→ **TASK DETAILS**: Could you print, exactly and without pictures, only the lines from the one with "Instruction: Select line" through the end of the records below?

→ **DATASET**:
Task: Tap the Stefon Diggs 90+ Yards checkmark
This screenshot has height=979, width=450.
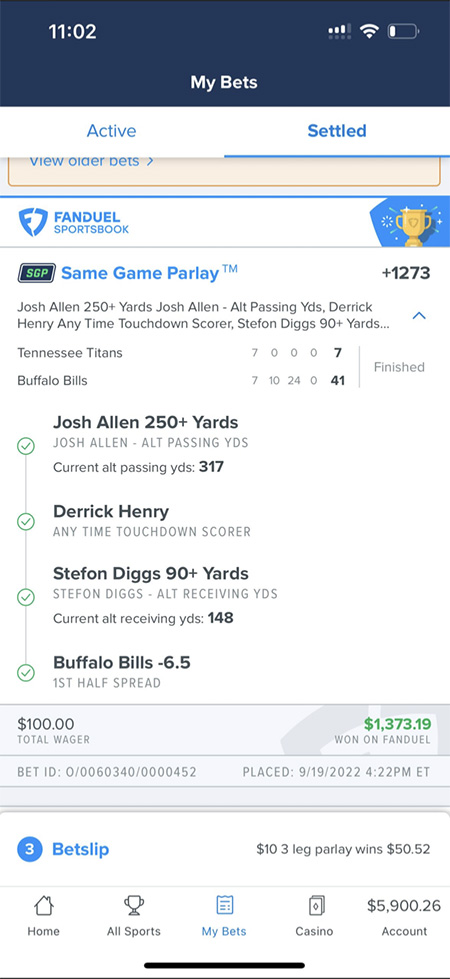Action: tap(26, 598)
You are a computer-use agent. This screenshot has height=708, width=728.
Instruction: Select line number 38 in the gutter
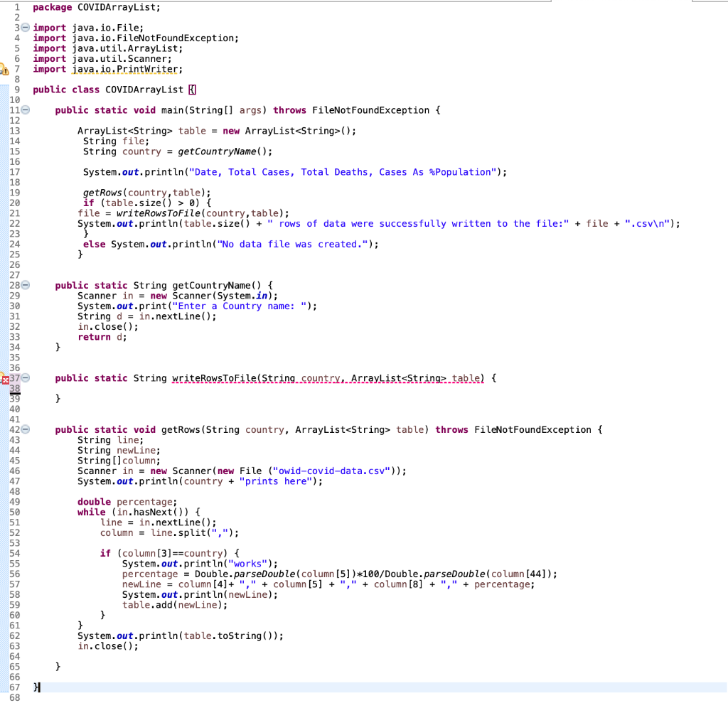pos(16,387)
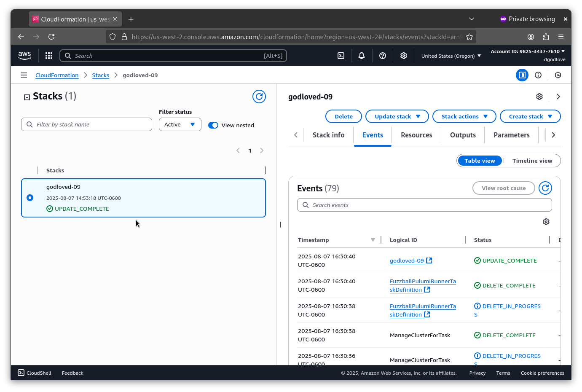
Task: Open events table preferences gear
Action: tap(546, 222)
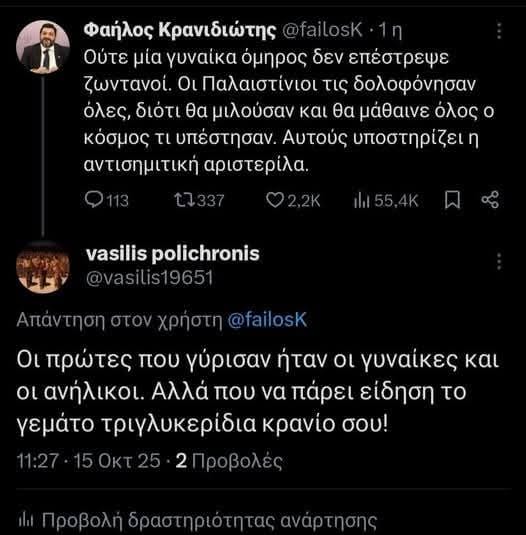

→ **RESPONSE TO THIS EXERCISE**:
Instruction: Select line number 38 in the gutter
pos(16,387)
Task: Open events table preferences gear
Action: tap(546, 222)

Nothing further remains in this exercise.